THE PEOPLE OF THE STATE OF CALIFORNIA, Plaintiff,
v.
MARK FUHRMAN, Defendant.

Original Charge: Count I: Violation of Penal Code section 118 (a felony)

Convicted Of: One Count - Count I of Information - of Penal Code sec 118

Date of Offense: On or about March 15, 1995.

Guilty by: Plea of nolo contendre.

Date: 10/2/96
Judge: Ouderkirk

Actual Time In Custody: 0 days 4019 P.C. Time: 0 days

No. BA 109275

PERSONAL HISTORY IN LIEU OF PROBATION REPORT

Hearing: 10/2/96 Time: 9:00 Dept.: 109

Bail: O.R.

Negotiated Plea: People v. West plea - Defendant plead no contest with an understanding:
(1) no jail time;
(2) three years probation;
(3) probation supervision in defendant's current state of residence;
(4) the minimum restitution fine;
(5) the single term of probation that defendant violate no laws;
(6) entry of a plea of nolo contendere.

Defendant has entered a waiver pursuant to People v. Harvey.

Co-Defendants: None

Attorney: Darryl Mounger

PERSONAL HISTORY

Legal Name: Mark Fuhrman A.K.A.: None

Address: [REDACTED] Telephone:

Age: 44 Date of Birth: February 5, 1952

Birthplace: Tacoma, Washington

Race/Ethnicity: White

Citizenship: United States of America

Date Arrived in L.A. County: 1975

Date Arrived in State: 1970

Sex: M Height: 6'2 Weight: 205 Hair: Brown Eyes: Brown

Driver's License No.: [REDACTED]
State of Issuance: [REDACTED]
Social Security No.: [REDACTED]

Education: High School and approximately 2 years college

Military Service: U. S. Marine Corps: 1970-1975

Type of Discharge: Honorable

Health/Handicaps: None known

Alcohol/Drug Use: No drugs, non-abusive occasional alcohol consumption

Father's Name: [REDACTED]
Address: [REDACTED]
Mother's Name: [REDACTED]
No. of Brothers: [REDACTED] No. of Sisters: [REDACTED]
Ages: [REDACTED]
Present Spouse: [REDACTED]
Address: Same
Former spouse(s): [REDACTED]
Addresses: Unknown
Defendants Children
Name .... Age .... Custody .... Supported by [REDACTED]

EMPLOYMENT RECORD

From ... To ... Employer .......... Type of Work ...... Salary
1975 ... 1995 . Los Angeles.........Law Enforcement 1995
............... Police Department [REDACTED]

CRIMINAL HISTORY

Present Requesting Agency: California Department of Justice

Date: 10/2/96 Surrendered
BI No.: .... CII No.: .... FBI No.:
No Criminal Record

CIRCUMSTANCE OF THE OFFENSE

Defendant was one of the two detectives originally assigned to investigate the murder of Nicole Brown Simpson and Ronald Goldman. He arrived at the crime scene located on Bundy Drive in Brentwood in the early morning hours of June 12, 1994. Upon arrival, Defendant began his investigation.

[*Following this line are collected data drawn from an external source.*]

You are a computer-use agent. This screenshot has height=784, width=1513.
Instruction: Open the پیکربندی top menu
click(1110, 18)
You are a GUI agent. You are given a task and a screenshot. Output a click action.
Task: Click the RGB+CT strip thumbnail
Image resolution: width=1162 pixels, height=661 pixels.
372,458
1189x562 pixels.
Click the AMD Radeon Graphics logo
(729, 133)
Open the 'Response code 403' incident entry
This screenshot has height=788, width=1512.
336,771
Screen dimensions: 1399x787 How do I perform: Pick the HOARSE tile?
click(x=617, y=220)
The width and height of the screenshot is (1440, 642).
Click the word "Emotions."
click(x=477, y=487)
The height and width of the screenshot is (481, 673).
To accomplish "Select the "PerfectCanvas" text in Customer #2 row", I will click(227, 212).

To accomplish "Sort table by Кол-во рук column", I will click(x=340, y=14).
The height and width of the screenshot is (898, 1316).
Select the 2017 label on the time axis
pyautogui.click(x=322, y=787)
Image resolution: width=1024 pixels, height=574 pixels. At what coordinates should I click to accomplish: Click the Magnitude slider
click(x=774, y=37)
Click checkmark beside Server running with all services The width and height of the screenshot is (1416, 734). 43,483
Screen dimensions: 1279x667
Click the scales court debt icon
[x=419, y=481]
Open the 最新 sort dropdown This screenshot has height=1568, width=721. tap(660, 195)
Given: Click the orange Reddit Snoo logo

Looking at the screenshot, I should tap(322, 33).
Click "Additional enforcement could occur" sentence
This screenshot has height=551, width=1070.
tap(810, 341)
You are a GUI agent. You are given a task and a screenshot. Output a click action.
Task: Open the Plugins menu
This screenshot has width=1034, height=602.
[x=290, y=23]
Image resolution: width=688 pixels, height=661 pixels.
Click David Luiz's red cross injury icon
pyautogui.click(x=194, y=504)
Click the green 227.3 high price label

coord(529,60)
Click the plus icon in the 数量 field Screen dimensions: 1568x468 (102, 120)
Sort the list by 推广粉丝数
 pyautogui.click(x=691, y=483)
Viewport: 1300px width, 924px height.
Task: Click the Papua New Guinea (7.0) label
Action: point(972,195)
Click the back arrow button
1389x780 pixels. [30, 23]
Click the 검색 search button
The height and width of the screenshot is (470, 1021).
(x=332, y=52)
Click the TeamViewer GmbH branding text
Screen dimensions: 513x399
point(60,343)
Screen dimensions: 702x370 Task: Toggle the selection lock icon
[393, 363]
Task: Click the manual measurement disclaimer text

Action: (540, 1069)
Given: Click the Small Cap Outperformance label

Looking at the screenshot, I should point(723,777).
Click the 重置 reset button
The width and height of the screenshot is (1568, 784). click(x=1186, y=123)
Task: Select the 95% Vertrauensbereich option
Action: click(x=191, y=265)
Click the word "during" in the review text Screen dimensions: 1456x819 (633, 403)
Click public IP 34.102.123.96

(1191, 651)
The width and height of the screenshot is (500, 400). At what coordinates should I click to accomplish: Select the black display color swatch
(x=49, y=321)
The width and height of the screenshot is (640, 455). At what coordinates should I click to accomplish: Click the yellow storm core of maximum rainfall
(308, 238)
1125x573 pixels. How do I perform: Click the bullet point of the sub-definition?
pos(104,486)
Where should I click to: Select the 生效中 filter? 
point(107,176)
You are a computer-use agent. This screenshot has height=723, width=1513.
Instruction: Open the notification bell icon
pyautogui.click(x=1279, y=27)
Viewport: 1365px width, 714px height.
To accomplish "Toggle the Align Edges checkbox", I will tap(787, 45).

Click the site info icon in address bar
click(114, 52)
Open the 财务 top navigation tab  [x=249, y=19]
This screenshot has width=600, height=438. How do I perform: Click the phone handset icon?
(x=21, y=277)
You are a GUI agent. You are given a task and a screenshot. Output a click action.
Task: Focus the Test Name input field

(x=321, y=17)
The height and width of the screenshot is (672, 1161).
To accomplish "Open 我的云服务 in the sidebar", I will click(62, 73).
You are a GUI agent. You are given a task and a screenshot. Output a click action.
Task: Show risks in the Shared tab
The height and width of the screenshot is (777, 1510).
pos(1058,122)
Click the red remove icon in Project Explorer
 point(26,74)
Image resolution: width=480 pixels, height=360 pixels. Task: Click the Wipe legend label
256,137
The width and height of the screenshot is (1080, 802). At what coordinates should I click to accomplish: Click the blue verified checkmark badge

Within an hour of his arrival, defendant was notified two more senior detectives had been assigned responsibility for the case.

When the two senior detectives arrived, they requested defendant accompany them to the house of the deceased woman's husband. At this second location, Rockingham Drive, defendant made several evidentiary discoveries which eventually led to the arrest of O.J.Simpson the former husband of the deceased woman.

In July, 1994, defendant appeared as a witness for the prosecution in the preliminary hearing of the homicide case against Simpson.

Defendant was called as a prosecution witness in the homicide trial of People v. Simpson (Los Angeles Superior Court No. BA 097211) in March, 1995. Defendant was cross-examined on March 14 and 15, 1995. On March 15, 1995 defendant was asked the following questions by the cross- examiner and gave the following answers:

Q. "I will rephrase it. I want you to assume that perhaps at sometime since 1985 or 6, you addressed a member of the African American race as a nigger. Is it possible that you have forgotten that act on your part?"

A. "No, it is not possible."

Q. "Are you therefore saying that you have not used that word in the past ten years, Detective Fuhrman?"

A. "Yes, that is what I'm saying."

Q. "And you say under oath that you have not addressed any black person as a nigger or spoken about black people as niggers in the past ten years, Detective Fuhrman."

A. "That's what I'm saying, sir."

Q. "So that anyone who comes to this court and quotes you as using that word in dealing with African Americans would be a liar, would they not, Detective Fuhrman?"

A. "Yes, they would."

Q. "All of them, correct."

A. "All of them."

(Source: People v. Simpson, Vol. 107, page 18899)

On September 5, 1995, Laura Hart McKinny testified. In her testimony she laid the foundation for two tape recorded excerpts which, in Defendant's own statements as recorded, impeached defendant's denial of any use of the racial epithet during the ten year period. She also testified that defendant had used the epithet in non-recorded conversations during the ten year time period.

Three other witnesses, Kathleen Bell, Natalie Singer and Roderick Hodge, each testified to instances of defendant's use of the racial epithet within the ten year period.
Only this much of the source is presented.